THE TASK:
For the material below, return exactly the lines starting at the line containing "Open the green メッセージ button" and ending at the line containing "Given: Click the highlighted", both ends included, and no others.

[[ DATA LISTING, beginning ]]

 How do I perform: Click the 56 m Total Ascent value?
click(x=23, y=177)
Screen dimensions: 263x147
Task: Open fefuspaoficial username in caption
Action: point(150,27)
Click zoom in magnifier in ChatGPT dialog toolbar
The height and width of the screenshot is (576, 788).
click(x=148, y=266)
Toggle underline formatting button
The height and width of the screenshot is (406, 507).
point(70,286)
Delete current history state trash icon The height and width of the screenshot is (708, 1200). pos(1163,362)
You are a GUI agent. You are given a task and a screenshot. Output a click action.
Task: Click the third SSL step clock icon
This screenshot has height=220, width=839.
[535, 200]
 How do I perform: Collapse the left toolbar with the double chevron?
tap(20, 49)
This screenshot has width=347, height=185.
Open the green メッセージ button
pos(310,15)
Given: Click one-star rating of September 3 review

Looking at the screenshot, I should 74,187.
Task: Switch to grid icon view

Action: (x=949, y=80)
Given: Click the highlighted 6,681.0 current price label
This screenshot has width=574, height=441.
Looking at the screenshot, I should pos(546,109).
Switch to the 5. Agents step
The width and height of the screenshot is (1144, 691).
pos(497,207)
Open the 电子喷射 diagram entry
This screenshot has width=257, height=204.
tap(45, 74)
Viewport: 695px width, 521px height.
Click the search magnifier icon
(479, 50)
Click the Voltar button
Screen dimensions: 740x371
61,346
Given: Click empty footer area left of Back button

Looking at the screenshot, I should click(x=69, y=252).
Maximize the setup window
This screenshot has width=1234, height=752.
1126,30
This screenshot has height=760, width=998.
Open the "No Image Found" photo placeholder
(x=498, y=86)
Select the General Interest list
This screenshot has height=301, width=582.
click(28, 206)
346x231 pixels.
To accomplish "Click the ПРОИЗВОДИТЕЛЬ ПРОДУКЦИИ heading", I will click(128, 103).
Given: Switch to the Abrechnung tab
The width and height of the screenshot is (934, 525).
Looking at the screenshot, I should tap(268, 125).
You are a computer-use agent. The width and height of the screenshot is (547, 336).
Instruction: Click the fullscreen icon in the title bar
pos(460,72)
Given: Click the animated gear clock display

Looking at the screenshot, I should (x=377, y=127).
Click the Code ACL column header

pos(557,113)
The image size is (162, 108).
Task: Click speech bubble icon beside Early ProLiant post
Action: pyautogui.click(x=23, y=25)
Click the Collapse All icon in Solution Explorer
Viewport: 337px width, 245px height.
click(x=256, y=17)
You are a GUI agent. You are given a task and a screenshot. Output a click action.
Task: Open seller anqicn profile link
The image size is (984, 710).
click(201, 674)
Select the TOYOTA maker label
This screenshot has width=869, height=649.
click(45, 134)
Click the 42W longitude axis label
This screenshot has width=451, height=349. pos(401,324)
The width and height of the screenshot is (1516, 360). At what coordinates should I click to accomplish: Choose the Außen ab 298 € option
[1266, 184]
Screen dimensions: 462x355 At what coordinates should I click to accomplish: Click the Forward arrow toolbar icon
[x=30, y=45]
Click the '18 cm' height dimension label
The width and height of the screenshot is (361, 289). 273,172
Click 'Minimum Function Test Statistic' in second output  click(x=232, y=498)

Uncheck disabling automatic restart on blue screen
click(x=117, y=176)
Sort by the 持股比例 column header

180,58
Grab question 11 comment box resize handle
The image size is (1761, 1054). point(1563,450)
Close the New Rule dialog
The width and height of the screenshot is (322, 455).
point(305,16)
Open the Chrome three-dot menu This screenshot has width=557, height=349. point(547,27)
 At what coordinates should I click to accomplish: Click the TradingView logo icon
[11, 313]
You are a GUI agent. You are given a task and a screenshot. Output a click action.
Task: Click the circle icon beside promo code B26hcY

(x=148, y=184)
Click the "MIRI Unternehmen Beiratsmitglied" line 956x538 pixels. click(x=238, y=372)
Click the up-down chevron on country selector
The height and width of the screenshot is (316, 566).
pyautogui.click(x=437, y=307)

[[ DATA LISTING, end ]]

EXERCISE SOLUTION:
Open the green メッセージ button
pos(310,15)
Given: Click one-star rating of September 3 review

Looking at the screenshot, I should 74,187.
Task: Switch to grid icon view

Action: (x=949, y=80)
Given: Click the highlighted 6,681.0 current price label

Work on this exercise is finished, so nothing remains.